Reducing Stackdriver’s Logging Resource Usage
Yesterday I received an alarming mail from Google informing me about the new pricing model for Stackdriver logging and that I am exceeding the free tier limit. The Stackdriver pricing model had a rough start including some adjustments and postponements. As of today, charging is expected to start on March 31, 2018. This means if I want to stay within the free tier limit, I should not exceed 50GB of log intake per month. That is quite a lot for my small cluster, so why would it use more than that?
First Look
I decided to take a look how bad the situation really was.
Woah! 😱 The morning of day 2 of the month, and I am already 37GB in? Good thing charging has not yet started. Facing the reality I moved on to drill down into were the logs come from. Since I had a good portion of log data, chances were high I find something in the logs, right? 😉 The resource table clearly showed me were to find the low hanging fruits. The Month To Date (MTD) and projected End Of Month (EOM) numbers for the resource GKE Container tops everything else by orders of magnitude.
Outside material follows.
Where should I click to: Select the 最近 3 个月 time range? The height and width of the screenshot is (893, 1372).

Reason 1: Google Kubernetes Engine Bug
Looking through the looks I found out that there is a bug in the synchronizer. It has been firing multiple times per second for days:
09:18:54 Restarting synchronizer: kubernetes-dashboard-key-holder-kube-system.
09:18:54 Synchronizer kubernetes-dashboard-key-holder-kube-system exited with error: kubernetes-dashboard-key-holder-kube-system watch ended with timeout
09:18:54 Restarting synchronizer: kubernetes-dashboard-key-holder-kube-system.
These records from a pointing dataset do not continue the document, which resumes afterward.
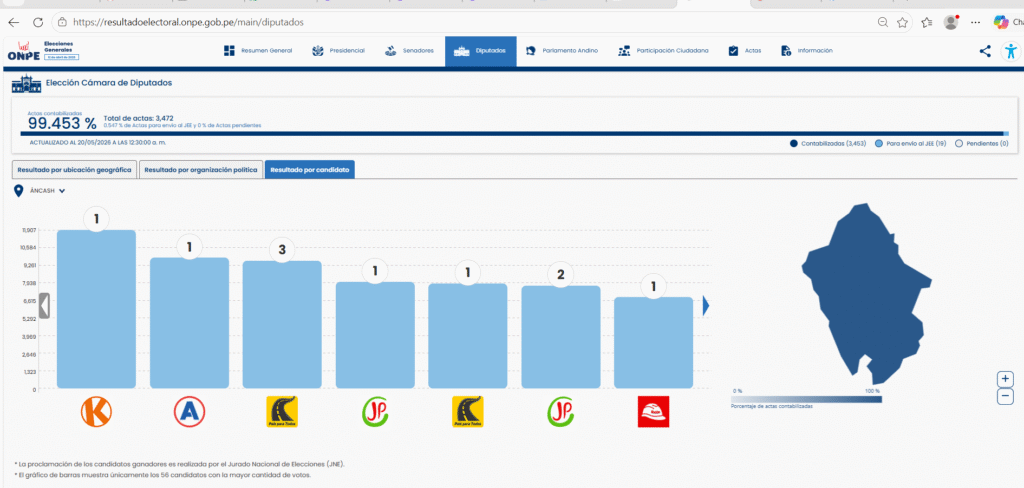Show previous candidates with left arrow
1024x488 pixels.
[x=44, y=306]
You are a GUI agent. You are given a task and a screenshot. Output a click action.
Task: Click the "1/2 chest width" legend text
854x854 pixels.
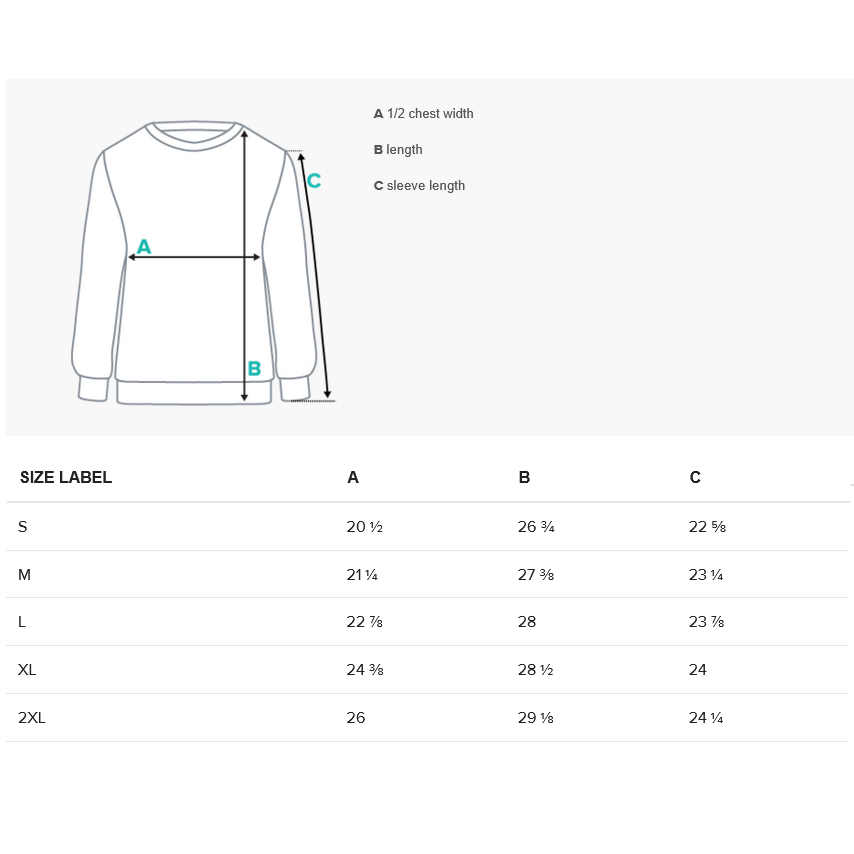[430, 114]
09:18:54 Synchronizer kubernetes-dashboard-key-holder-kube-system exited with error: kubernetes-dashboard-key-holder-kube-system watch ended with timeout
09:18:54 Restarting synchronizer: kubernetes-dashboard-key-holder-kube-system.
09:18:54 Synchronizer kubernetes-dashboard-key-holder-kube-system exited with error: kubernetes-dashboard-key-holder-kube-system watch ended with timeout
This does produce quite some log volume for Stackdriver to ingest and that piles up adding to the overall bill. It’s one of those moments where I catch myself mumbling exponential backoff…
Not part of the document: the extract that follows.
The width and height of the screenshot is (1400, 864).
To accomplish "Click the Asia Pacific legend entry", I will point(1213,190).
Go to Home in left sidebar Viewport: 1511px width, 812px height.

To stop the torrent of log lines from the broken dashboard, I restarted the kubernetes dashboard pod. The hard way, of course:
$ kubectl -n kube-system delete pod kubernetes-dashboard-768854d6dc-j26qx
Reason 2: Verbose Services
Note: This subsection’s data is sourced from a different cluster which did not experience the aforementioned bug but had a huge log intake for a different reason.
In another cluster I also experienced a huge intake of logs. However, there was no log spamming, meaning that this cluster was just full of regular log lines. To find out if there are services that produce significantly more log lines than others I created a log-based metric.
This metric is basically just a counter of log lines, grouped by the resource label namespace_id
. With this metric in place, I headed over to Stackdriver Monitoring and created a graph that plots the log lines per second grouped by namespace.
Obviously, this is most valuable when every service is confined to exactly one namespace. Now I was able to spot the most verbose services and dug a bit deeper into them to reduce their verbosity.
Mitigation 1: Exclusion
The first solution to the high log intake problem is to take less logs in. How unexpected! Luckily, there is a method for that called Exclusion. On the resources page we can create exclusion rules (filters if you will) to reduce the log intake in a reasonable way. Reasonable here means allowing important log entries to enter the system while dropping the less useful ones.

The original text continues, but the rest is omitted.